* EXERCISE BRIEF
The full listing should be set down exactly as it reads.

+++

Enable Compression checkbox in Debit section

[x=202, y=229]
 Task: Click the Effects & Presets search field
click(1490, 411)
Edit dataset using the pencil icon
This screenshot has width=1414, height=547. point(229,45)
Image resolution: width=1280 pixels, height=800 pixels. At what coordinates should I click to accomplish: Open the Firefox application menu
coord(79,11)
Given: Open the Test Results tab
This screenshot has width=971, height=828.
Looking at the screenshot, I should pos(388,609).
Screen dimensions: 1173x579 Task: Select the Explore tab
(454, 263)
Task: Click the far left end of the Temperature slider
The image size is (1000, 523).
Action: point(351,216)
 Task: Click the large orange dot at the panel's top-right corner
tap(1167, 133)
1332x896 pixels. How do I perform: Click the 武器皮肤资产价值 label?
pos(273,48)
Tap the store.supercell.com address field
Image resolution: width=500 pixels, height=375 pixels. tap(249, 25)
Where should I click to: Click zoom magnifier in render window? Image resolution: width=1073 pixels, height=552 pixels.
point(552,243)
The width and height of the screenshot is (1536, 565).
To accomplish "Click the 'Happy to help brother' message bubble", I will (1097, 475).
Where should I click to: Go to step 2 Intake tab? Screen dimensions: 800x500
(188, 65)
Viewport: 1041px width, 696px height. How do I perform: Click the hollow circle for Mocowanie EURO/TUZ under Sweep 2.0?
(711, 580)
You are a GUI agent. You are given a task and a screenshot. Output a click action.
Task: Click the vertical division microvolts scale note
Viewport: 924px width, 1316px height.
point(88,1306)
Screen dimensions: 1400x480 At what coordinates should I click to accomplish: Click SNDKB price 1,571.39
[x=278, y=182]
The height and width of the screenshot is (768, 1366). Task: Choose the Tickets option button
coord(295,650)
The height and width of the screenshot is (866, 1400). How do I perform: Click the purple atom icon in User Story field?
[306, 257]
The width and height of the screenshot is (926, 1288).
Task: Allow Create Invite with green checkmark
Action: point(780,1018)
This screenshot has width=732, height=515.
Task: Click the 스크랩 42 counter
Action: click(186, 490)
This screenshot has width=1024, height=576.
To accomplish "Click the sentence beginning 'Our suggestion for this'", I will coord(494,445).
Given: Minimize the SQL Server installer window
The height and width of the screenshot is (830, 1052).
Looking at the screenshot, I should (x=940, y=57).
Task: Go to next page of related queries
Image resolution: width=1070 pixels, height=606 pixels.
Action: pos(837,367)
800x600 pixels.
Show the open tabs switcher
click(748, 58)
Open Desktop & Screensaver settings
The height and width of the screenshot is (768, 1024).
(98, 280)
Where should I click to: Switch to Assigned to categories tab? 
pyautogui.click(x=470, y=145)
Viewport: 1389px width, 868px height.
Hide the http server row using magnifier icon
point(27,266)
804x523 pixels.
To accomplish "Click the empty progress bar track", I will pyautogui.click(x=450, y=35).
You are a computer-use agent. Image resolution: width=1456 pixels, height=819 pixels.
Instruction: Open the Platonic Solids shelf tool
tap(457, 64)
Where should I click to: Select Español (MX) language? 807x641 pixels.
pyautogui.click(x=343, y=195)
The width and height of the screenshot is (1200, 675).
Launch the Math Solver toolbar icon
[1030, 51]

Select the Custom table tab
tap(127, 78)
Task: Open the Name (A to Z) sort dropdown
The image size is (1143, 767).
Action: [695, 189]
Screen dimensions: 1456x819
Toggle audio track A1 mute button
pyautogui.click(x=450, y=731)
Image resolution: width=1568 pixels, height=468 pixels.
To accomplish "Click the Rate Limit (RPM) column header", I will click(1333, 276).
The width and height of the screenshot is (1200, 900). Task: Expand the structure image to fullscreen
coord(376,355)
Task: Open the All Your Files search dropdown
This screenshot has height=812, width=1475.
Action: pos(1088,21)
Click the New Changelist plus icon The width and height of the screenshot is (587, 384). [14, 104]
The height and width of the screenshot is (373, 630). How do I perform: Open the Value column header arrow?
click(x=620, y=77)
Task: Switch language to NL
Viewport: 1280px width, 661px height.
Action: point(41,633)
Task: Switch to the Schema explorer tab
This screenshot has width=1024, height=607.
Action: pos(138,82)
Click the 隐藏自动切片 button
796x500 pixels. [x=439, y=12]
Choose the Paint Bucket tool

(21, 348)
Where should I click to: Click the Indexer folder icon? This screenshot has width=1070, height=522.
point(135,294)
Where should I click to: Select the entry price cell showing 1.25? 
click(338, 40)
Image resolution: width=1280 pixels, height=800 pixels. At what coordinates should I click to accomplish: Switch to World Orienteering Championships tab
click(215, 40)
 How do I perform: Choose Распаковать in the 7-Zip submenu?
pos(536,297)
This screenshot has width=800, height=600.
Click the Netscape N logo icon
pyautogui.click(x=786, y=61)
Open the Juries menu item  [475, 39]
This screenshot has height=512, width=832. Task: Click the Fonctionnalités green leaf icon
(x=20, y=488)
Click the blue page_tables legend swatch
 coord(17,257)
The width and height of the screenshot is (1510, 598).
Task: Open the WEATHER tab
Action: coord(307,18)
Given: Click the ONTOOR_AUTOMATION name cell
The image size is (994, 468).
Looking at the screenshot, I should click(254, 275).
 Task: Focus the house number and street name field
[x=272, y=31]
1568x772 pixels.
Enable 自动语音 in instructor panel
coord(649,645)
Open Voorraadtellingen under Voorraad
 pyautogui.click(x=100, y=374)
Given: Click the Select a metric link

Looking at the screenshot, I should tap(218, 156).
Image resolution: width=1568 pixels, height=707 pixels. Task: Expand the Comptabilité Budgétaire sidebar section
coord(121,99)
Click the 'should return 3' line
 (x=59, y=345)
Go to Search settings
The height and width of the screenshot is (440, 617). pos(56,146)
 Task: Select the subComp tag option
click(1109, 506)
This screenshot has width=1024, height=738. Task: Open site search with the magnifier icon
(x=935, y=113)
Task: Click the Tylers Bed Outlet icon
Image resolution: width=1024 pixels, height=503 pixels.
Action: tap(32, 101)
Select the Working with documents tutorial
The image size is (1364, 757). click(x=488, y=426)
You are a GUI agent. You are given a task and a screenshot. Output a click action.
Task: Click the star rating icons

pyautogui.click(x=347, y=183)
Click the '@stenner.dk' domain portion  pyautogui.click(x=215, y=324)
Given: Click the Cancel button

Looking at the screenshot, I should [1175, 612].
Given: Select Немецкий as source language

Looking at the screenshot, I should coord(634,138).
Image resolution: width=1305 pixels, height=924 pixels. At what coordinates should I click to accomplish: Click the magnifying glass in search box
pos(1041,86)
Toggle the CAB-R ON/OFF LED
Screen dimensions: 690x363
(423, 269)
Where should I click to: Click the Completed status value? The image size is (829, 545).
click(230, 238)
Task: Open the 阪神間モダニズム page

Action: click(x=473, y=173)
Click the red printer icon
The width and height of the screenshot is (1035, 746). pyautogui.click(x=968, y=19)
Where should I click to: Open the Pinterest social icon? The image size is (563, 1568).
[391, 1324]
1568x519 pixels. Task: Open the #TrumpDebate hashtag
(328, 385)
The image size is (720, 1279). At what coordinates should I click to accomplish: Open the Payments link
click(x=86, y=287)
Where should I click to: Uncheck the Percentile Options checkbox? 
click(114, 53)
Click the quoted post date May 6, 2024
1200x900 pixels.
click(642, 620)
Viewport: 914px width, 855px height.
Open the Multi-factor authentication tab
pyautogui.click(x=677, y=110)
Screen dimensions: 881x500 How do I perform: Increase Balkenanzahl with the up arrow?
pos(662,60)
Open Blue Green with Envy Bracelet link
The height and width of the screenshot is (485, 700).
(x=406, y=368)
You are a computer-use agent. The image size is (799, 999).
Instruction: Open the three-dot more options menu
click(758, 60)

+++

* EXPECTED ANSWER
Enable Compression checkbox in Debit section

[x=202, y=229]
 Task: Click the Effects & Presets search field
click(1490, 411)
Edit dataset using the pencil icon
This screenshot has width=1414, height=547. point(229,45)
Image resolution: width=1280 pixels, height=800 pixels. At what coordinates should I click to accomplish: Open the Firefox application menu
coord(79,11)
Given: Open the Test Results tab
This screenshot has width=971, height=828.
Looking at the screenshot, I should pos(388,609).
Screen dimensions: 1173x579 Task: Select the Explore tab
(454, 263)
Task: Click the far left end of the Temperature slider
The image size is (1000, 523).
Action: point(351,216)
 Task: Click the large orange dot at the panel's top-right corner
tap(1167, 133)
1332x896 pixels. How do I perform: Click the 武器皮肤资产价值 label?
pos(273,48)
Tap the store.supercell.com address field
Image resolution: width=500 pixels, height=375 pixels. tap(249, 25)
Where should I click to: Click zoom magnifier in render window? Image resolution: width=1073 pixels, height=552 pixels.
point(552,243)
The width and height of the screenshot is (1536, 565).
To accomplish "Click the 'Happy to help brother' message bubble", I will (1097, 475).
Where should I click to: Go to step 2 Intake tab? Screen dimensions: 800x500
(188, 65)
Viewport: 1041px width, 696px height. How do I perform: Click the hollow circle for Mocowanie EURO/TUZ under Sweep 2.0?
(711, 580)
You are a GUI agent. You are given a task and a screenshot. Output a click action.
Task: Click the vertical division microvolts scale note
Viewport: 924px width, 1316px height.
point(88,1306)
Screen dimensions: 1400x480 At what coordinates should I click to accomplish: Click SNDKB price 1,571.39
[x=278, y=182]
The height and width of the screenshot is (768, 1366). Task: Choose the Tickets option button
coord(295,650)
The height and width of the screenshot is (866, 1400). How do I perform: Click the purple atom icon in User Story field?
[306, 257]
The width and height of the screenshot is (926, 1288).
Task: Allow Create Invite with green checkmark
Action: point(780,1018)
This screenshot has width=732, height=515.
Task: Click the 스크랩 42 counter
Action: click(186, 490)
This screenshot has width=1024, height=576.
To accomplish "Click the sentence beginning 'Our suggestion for this'", I will coord(494,445).
Given: Minimize the SQL Server installer window
The height and width of the screenshot is (830, 1052).
Looking at the screenshot, I should (x=940, y=57).
Task: Go to next page of related queries
Image resolution: width=1070 pixels, height=606 pixels.
Action: pos(837,367)
800x600 pixels.
Show the open tabs switcher
click(748, 58)
Open Desktop & Screensaver settings
The height and width of the screenshot is (768, 1024).
(98, 280)
Where should I click to: Switch to Assigned to categories tab? 
pyautogui.click(x=470, y=145)
Viewport: 1389px width, 868px height.
Hide the http server row using magnifier icon
point(27,266)
804x523 pixels.
To accomplish "Click the empty progress bar track", I will pyautogui.click(x=450, y=35).
You are a computer-use agent. Image resolution: width=1456 pixels, height=819 pixels.
Instruction: Open the Platonic Solids shelf tool
tap(457, 64)
Where should I click to: Select Español (MX) language? 807x641 pixels.
pyautogui.click(x=343, y=195)
The width and height of the screenshot is (1200, 675).
Launch the Math Solver toolbar icon
[1030, 51]

Select the Custom table tab
tap(127, 78)
Task: Open the Name (A to Z) sort dropdown
The image size is (1143, 767).
Action: [695, 189]
Screen dimensions: 1456x819
Toggle audio track A1 mute button
pyautogui.click(x=450, y=731)
Image resolution: width=1568 pixels, height=468 pixels.
To accomplish "Click the Rate Limit (RPM) column header", I will click(1333, 276).
The width and height of the screenshot is (1200, 900). Task: Expand the structure image to fullscreen
coord(376,355)
Task: Open the All Your Files search dropdown
This screenshot has height=812, width=1475.
Action: pos(1088,21)
Click the New Changelist plus icon The width and height of the screenshot is (587, 384). [14, 104]
The height and width of the screenshot is (373, 630). How do I perform: Open the Value column header arrow?
click(x=620, y=77)
Task: Switch language to NL
Viewport: 1280px width, 661px height.
Action: point(41,633)
Task: Switch to the Schema explorer tab
This screenshot has width=1024, height=607.
Action: pos(138,82)
Click the 隐藏自动切片 button
796x500 pixels. [x=439, y=12]
Choose the Paint Bucket tool

(21, 348)
Where should I click to: Click the Indexer folder icon? This screenshot has width=1070, height=522.
point(135,294)
Where should I click to: Select the entry price cell showing 1.25? 
click(338, 40)
Image resolution: width=1280 pixels, height=800 pixels. At what coordinates should I click to accomplish: Switch to World Orienteering Championships tab
click(215, 40)
 How do I perform: Choose Распаковать in the 7-Zip submenu?
pos(536,297)
This screenshot has width=800, height=600.
Click the Netscape N logo icon
pyautogui.click(x=786, y=61)
Open the Juries menu item  [475, 39]
This screenshot has height=512, width=832. Task: Click the Fonctionnalités green leaf icon
(x=20, y=488)
Click the blue page_tables legend swatch
 coord(17,257)
The width and height of the screenshot is (1510, 598).
Task: Open the WEATHER tab
Action: coord(307,18)
Given: Click the ONTOOR_AUTOMATION name cell
The image size is (994, 468).
Looking at the screenshot, I should click(254, 275).
 Task: Focus the house number and street name field
[x=272, y=31]
1568x772 pixels.
Enable 自动语音 in instructor panel
coord(649,645)
Open Voorraadtellingen under Voorraad
 pyautogui.click(x=100, y=374)
Given: Click the Select a metric link

Looking at the screenshot, I should tap(218, 156).
Image resolution: width=1568 pixels, height=707 pixels. Task: Expand the Comptabilité Budgétaire sidebar section
coord(121,99)
Click the 'should return 3' line
 (x=59, y=345)
Go to Search settings
The height and width of the screenshot is (440, 617). pos(56,146)
 Task: Select the subComp tag option
click(1109, 506)
This screenshot has width=1024, height=738. Task: Open site search with the magnifier icon
(x=935, y=113)
Task: Click the Tylers Bed Outlet icon
Image resolution: width=1024 pixels, height=503 pixels.
Action: tap(32, 101)
Select the Working with documents tutorial
The image size is (1364, 757). click(x=488, y=426)
You are a GUI agent. You are given a task and a screenshot. Output a click action.
Task: Click the star rating icons

pyautogui.click(x=347, y=183)
Click the '@stenner.dk' domain portion  pyautogui.click(x=215, y=324)
Given: Click the Cancel button

Looking at the screenshot, I should [1175, 612].
Given: Select Немецкий as source language

Looking at the screenshot, I should coord(634,138).
Image resolution: width=1305 pixels, height=924 pixels. At what coordinates should I click to accomplish: Click the magnifying glass in search box
pos(1041,86)
Toggle the CAB-R ON/OFF LED
Screen dimensions: 690x363
(423, 269)
Where should I click to: Click the Completed status value? The image size is (829, 545).
click(230, 238)
Task: Open the 阪神間モダニズム page

Action: click(x=473, y=173)
Click the red printer icon
The width and height of the screenshot is (1035, 746). pyautogui.click(x=968, y=19)
Where should I click to: Open the Pinterest social icon? The image size is (563, 1568).
[391, 1324]
1568x519 pixels. Task: Open the #TrumpDebate hashtag
(328, 385)
The image size is (720, 1279). At what coordinates should I click to accomplish: Open the Payments link
click(x=86, y=287)
Where should I click to: Uncheck the Percentile Options checkbox? 
click(114, 53)
Click the quoted post date May 6, 2024
1200x900 pixels.
click(642, 620)
Viewport: 914px width, 855px height.
Open the Multi-factor authentication tab
pyautogui.click(x=677, y=110)
Screen dimensions: 881x500 How do I perform: Increase Balkenanzahl with the up arrow?
pos(662,60)
Open Blue Green with Envy Bracelet link
The height and width of the screenshot is (485, 700).
(x=406, y=368)
You are a computer-use agent. The image size is (799, 999).
Instruction: Open the three-dot more options menu
click(758, 60)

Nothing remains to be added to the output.